Daniel Sempere soon finds that he owns the only copy in existence of The Shadow of the Wind, by a man named Julián Carax. Carax has been considered dead for some years, and it is said that all copies of his books (which had small print runs and scant success in the first place) have been hunted down by a mysterious man and burned. He commits himself to finding out what happened to Carax and why, even after the faceless man visits Daniel a few years later and threatens him if he doesn’t give up the book.
Throughout the novel, Daniel’s story intertwines with the story of Julián Carax, which Daniel pieces together slowly over the years of his adolescence. He encounters an evil police inspector who has some odd interest in Daniel’s search and in some of the characters who come to people it; one of these characters ends up helping his father in his work in the bookshop and, more importantly, becoming a close friend and ally in solving the Carax mystery.
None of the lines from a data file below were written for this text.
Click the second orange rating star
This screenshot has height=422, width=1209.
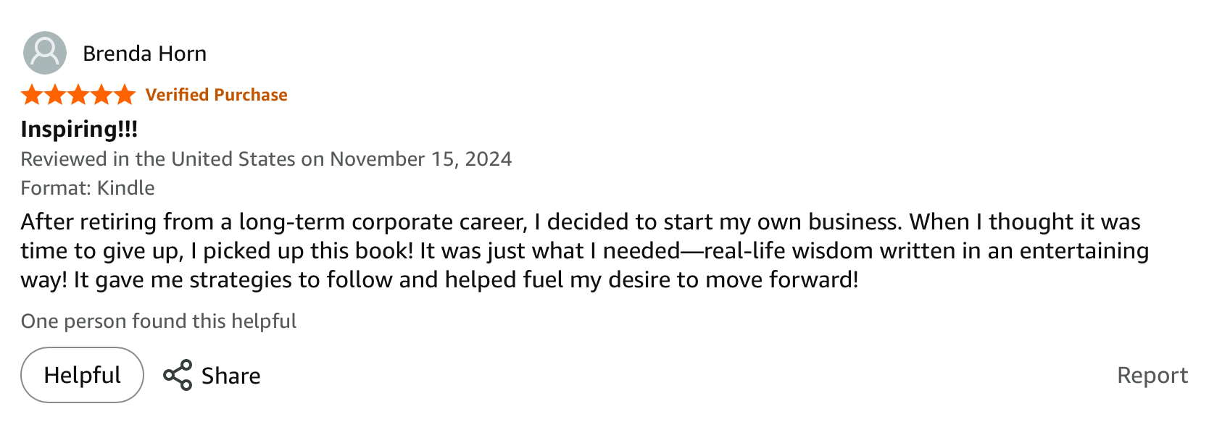(x=55, y=95)
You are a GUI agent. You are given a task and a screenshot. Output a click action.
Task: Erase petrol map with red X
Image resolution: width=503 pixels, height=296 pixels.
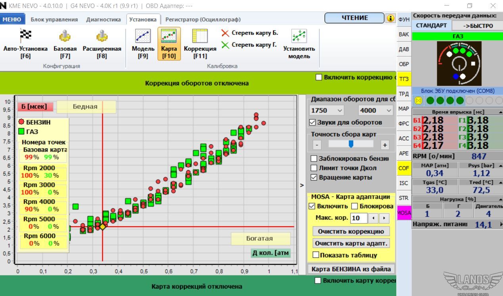(225, 33)
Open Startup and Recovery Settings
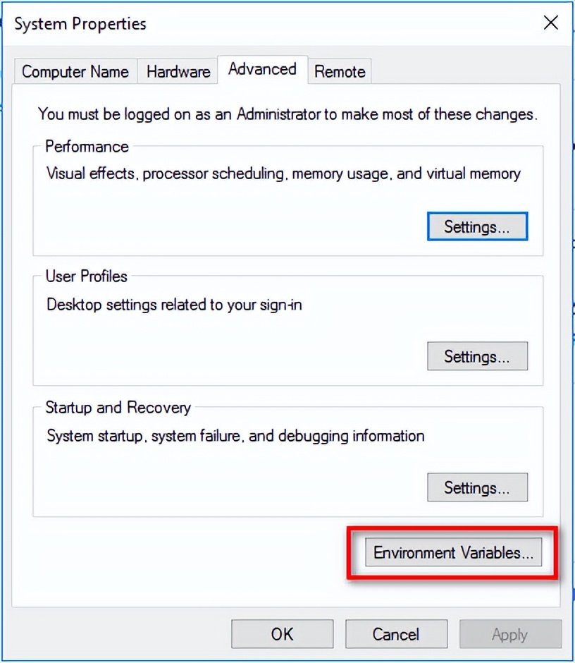 coord(477,487)
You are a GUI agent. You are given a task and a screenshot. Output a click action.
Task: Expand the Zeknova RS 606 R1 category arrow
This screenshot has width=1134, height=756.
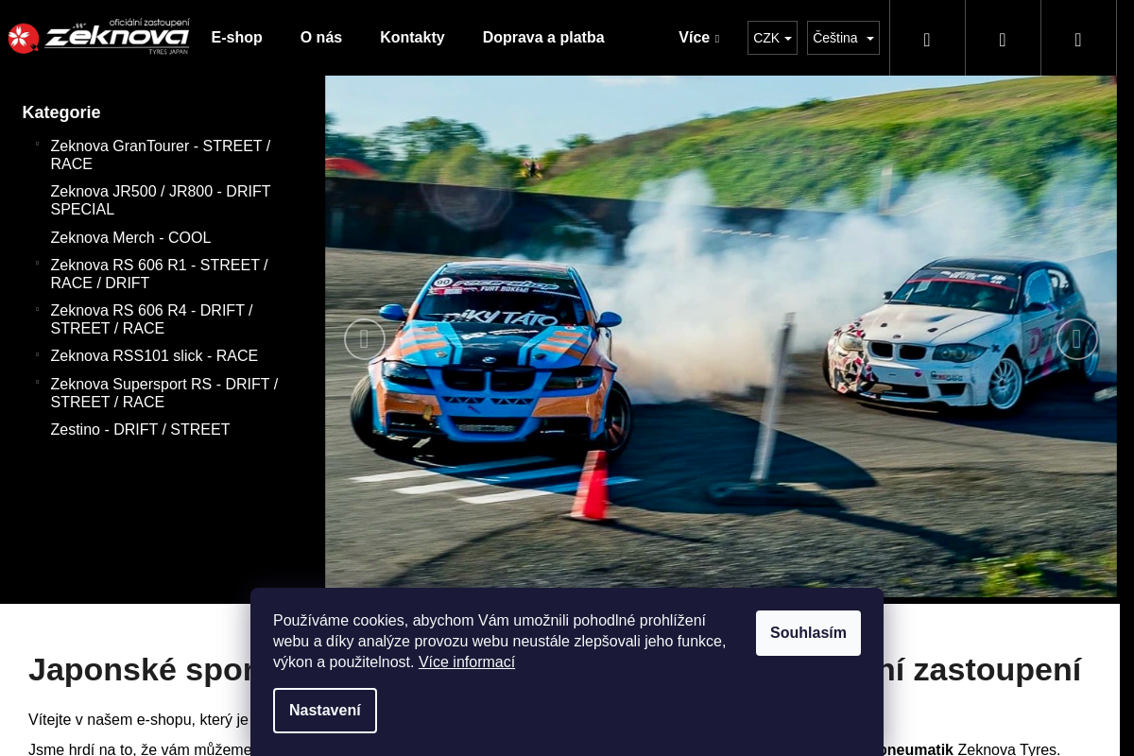tap(37, 264)
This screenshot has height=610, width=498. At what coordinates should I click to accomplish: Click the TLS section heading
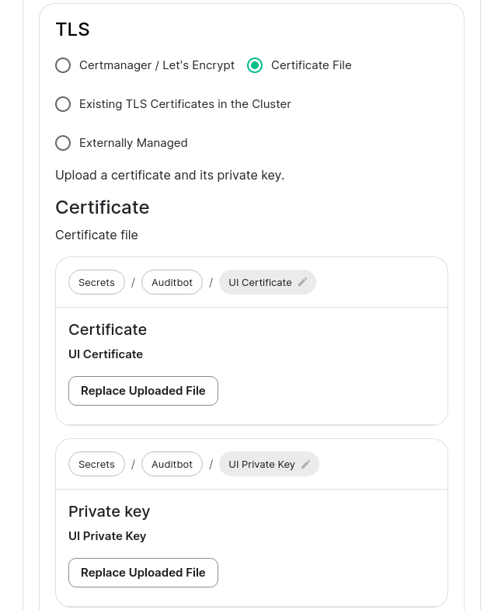[72, 30]
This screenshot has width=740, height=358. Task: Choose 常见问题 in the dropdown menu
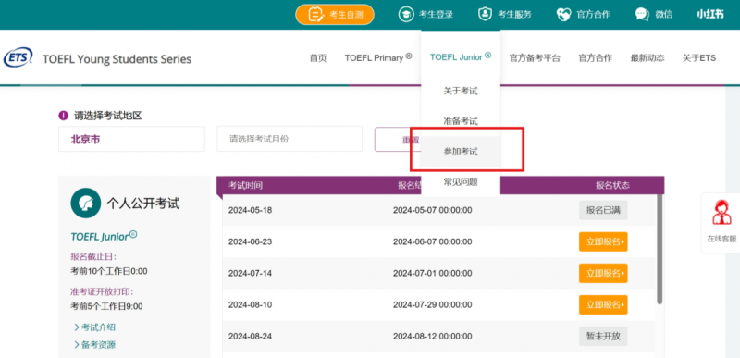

Carax had been haunted by a doomed love, and Daniel comes to empathize as he encounters two young women who haunt his every thought, one in his earlier years and one later on. The agonies of first unattainable and then forbidden loves suffuse his life with longing.
Carlos Ruiz Zafón’s novel is utterly enthralling. Just as Daniel is held in thrall to the story of the novel he finds in the Cemetery of Forgotten Books, the reader of Zafón’s novel is similarly bound, completely absorbed by the enfolding tale. Once the novel is opened, the mists swirling around the stories that remind the reader of a “Russian doll that contains innumerable ever-smaller dolls within” (as Daniel describes The Shadow of the Wind) seep out of the book and hover, casting a spell, until the reader has devoured the very last page.
The Shadow of the Wind brilliantly and readily joins the classics of gothic literature.
Rated: High for language and some sexual material. Vulgarity includes 10 occasions of very strong language, about 30 instances of moderate language, and about 10 uses of mild language. Sexuality includes several fairly brief scenes with mild to moderate detail.